Written problem: Count the lines in the records below that contain the string "link", where case counts, and reply with that number only.
- - - - - - -
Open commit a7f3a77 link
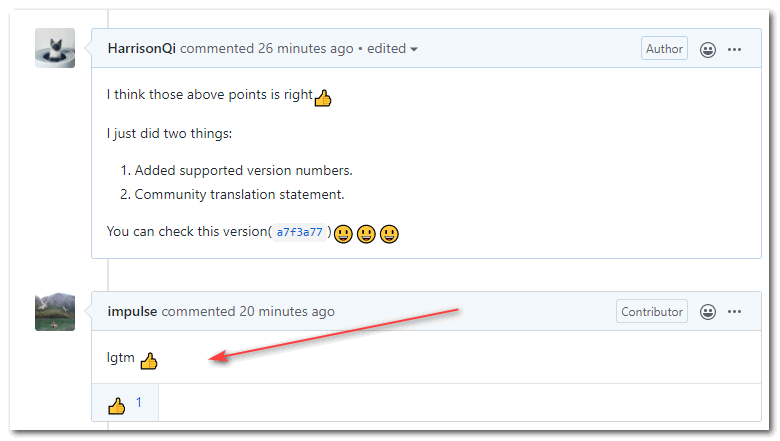 coord(300,233)
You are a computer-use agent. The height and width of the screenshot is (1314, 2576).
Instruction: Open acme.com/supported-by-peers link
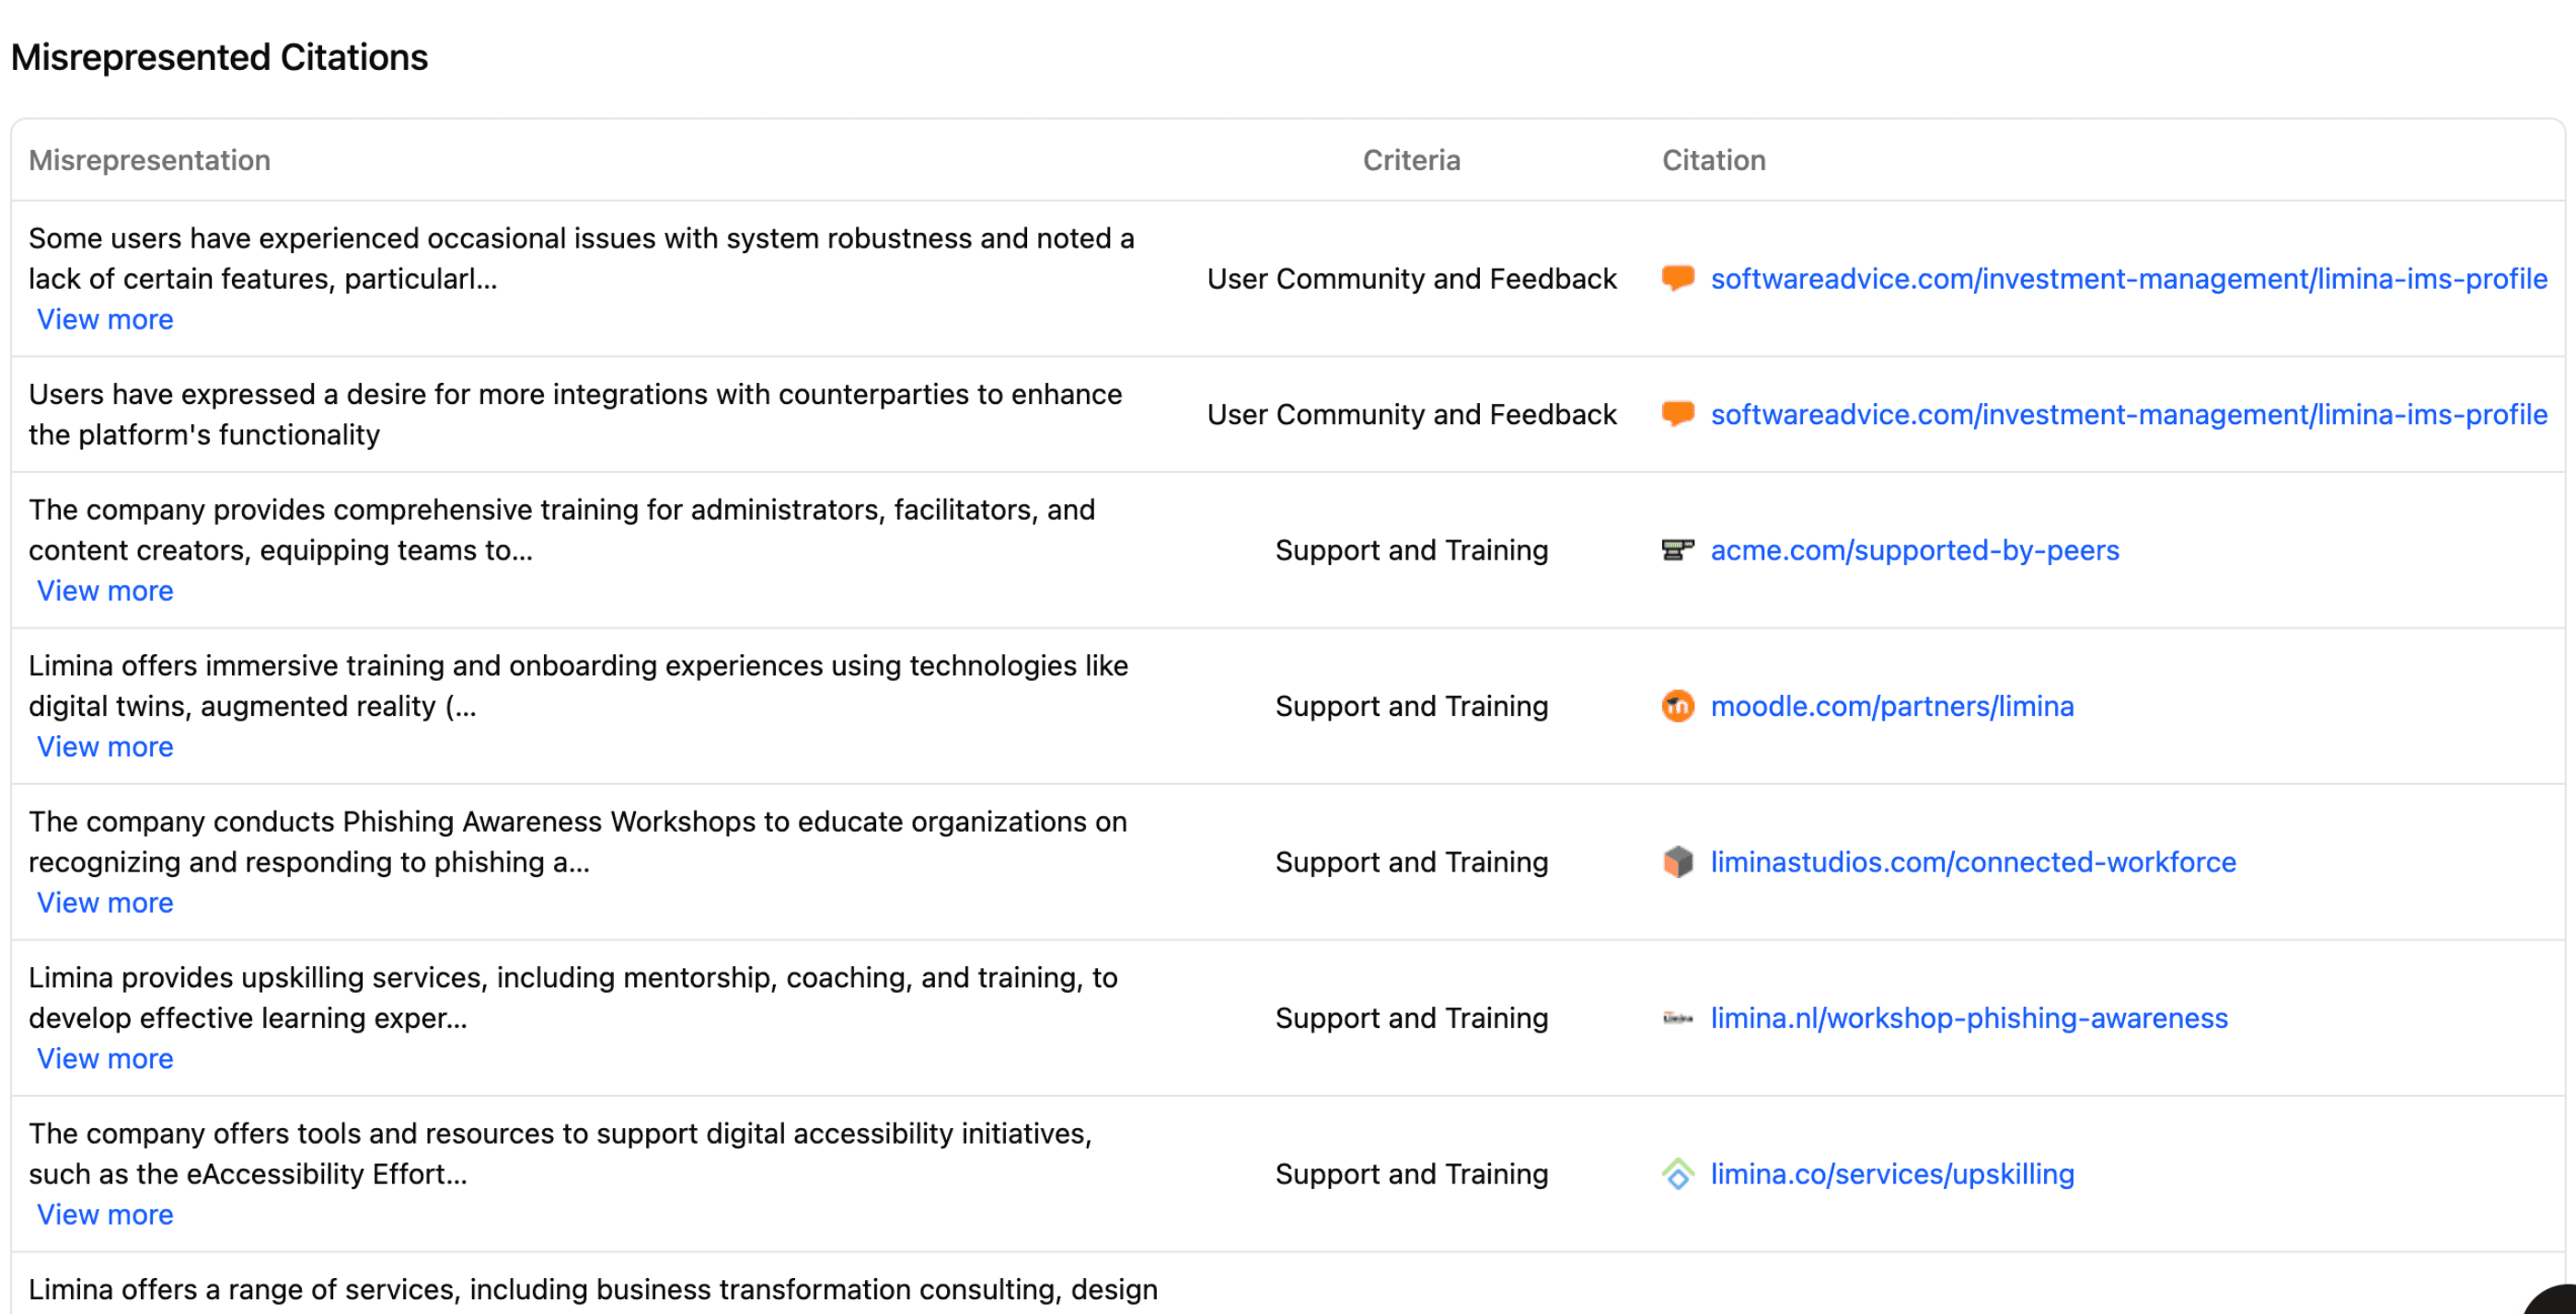pos(1914,550)
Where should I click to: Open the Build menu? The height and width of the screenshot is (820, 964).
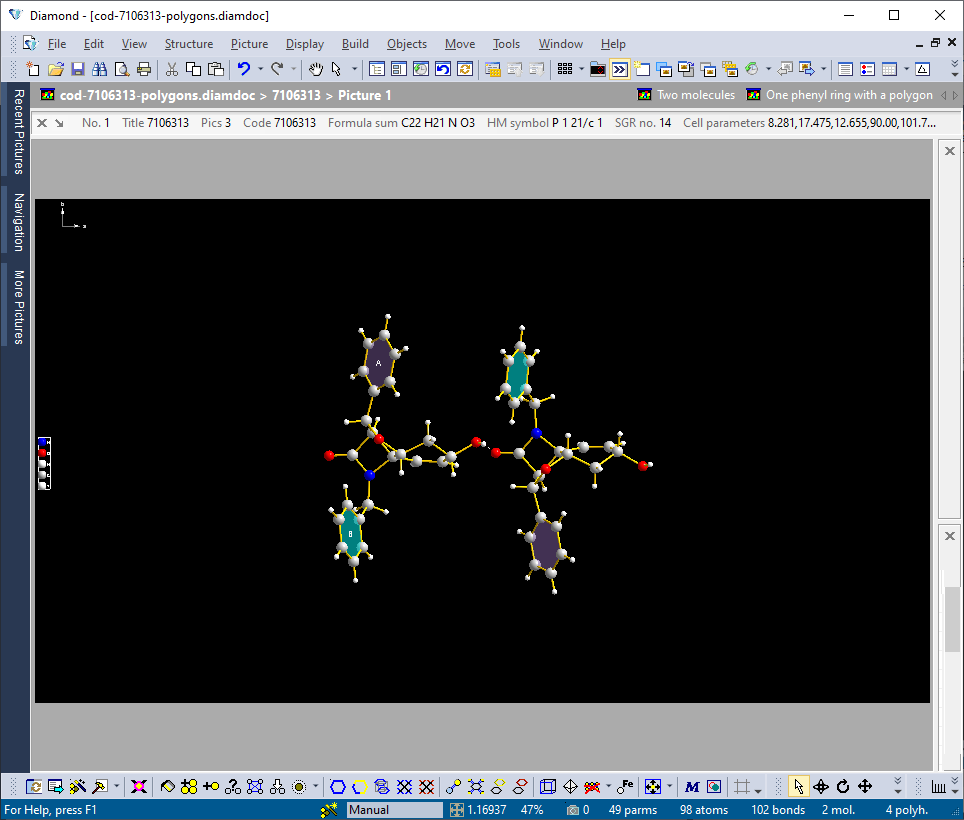(355, 44)
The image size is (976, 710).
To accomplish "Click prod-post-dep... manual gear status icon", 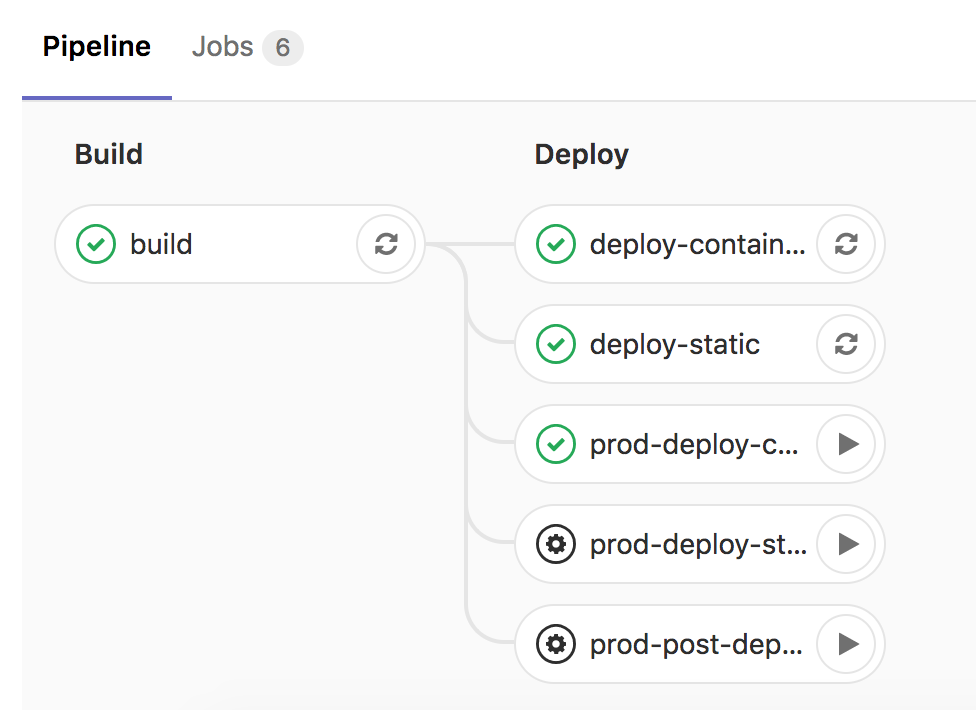I will point(556,644).
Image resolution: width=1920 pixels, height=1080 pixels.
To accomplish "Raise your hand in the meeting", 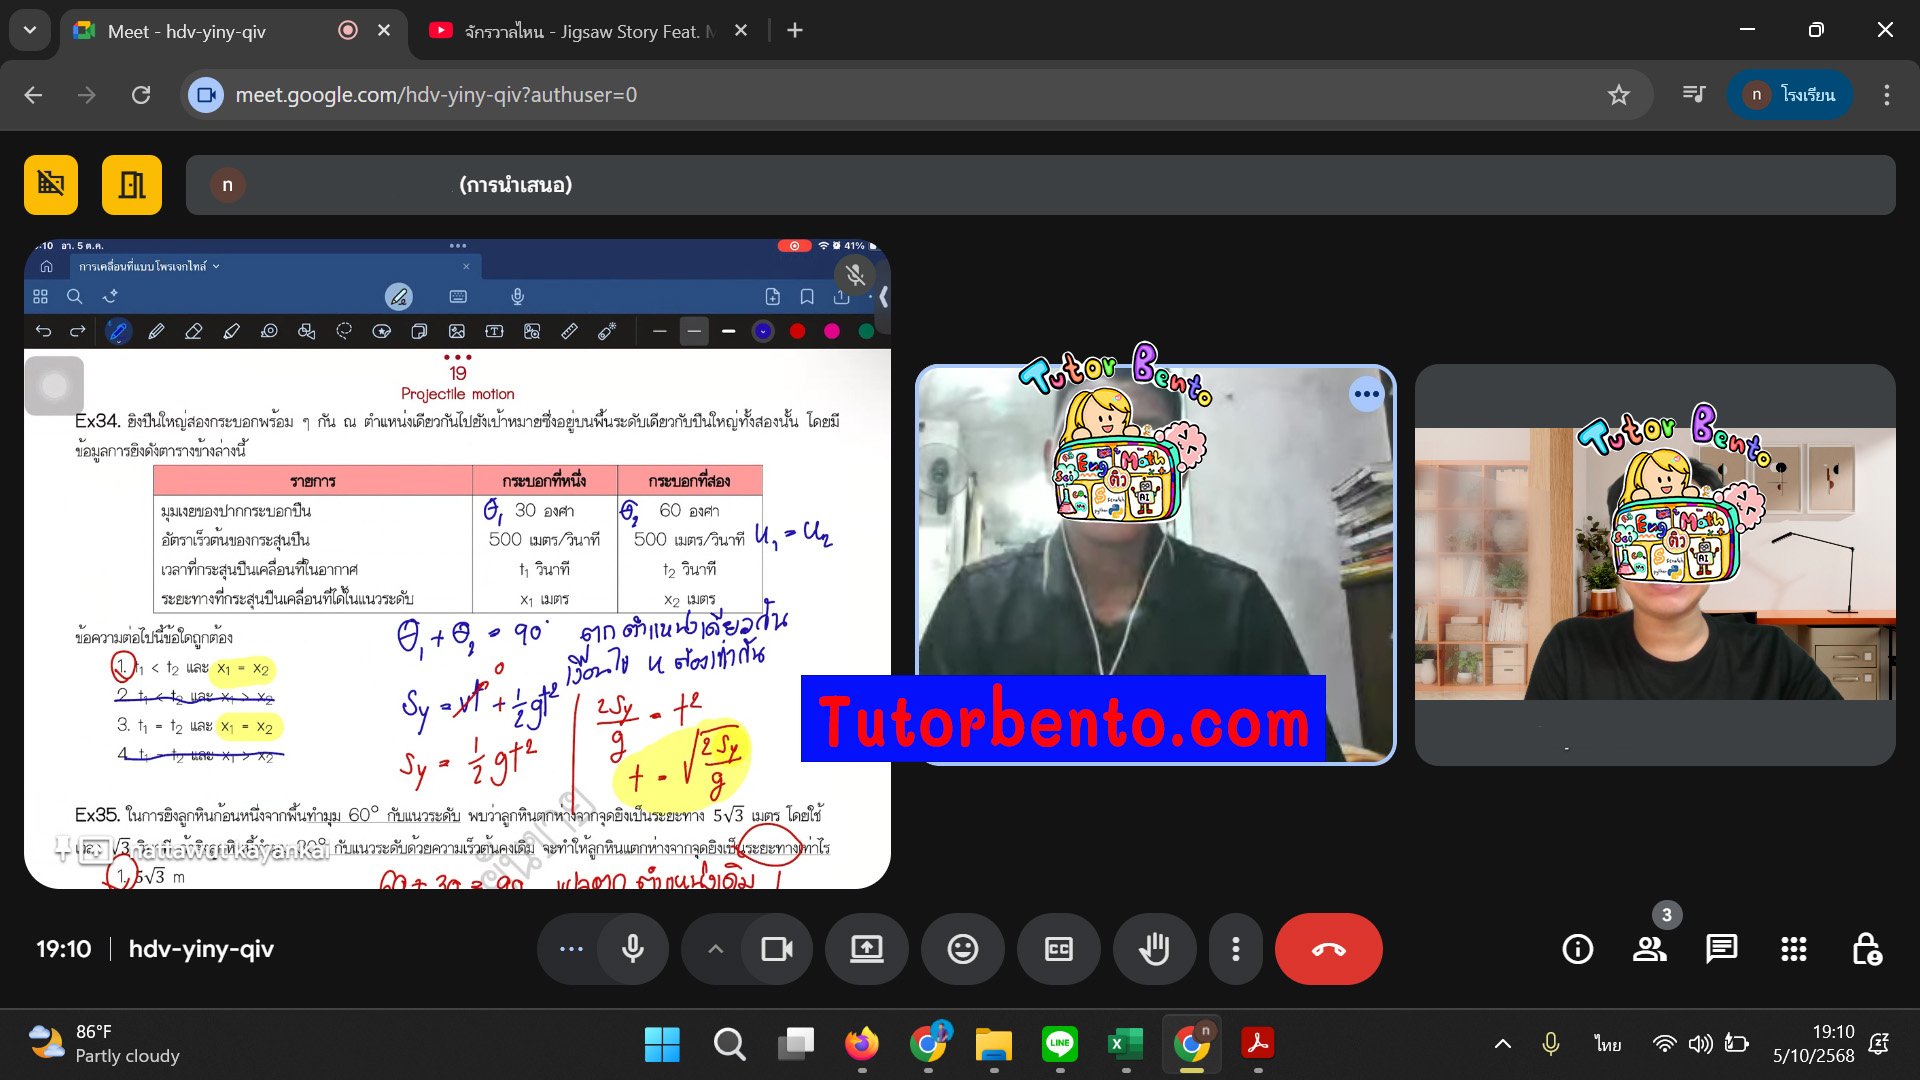I will (1155, 949).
- - - - - - -
Result below: 2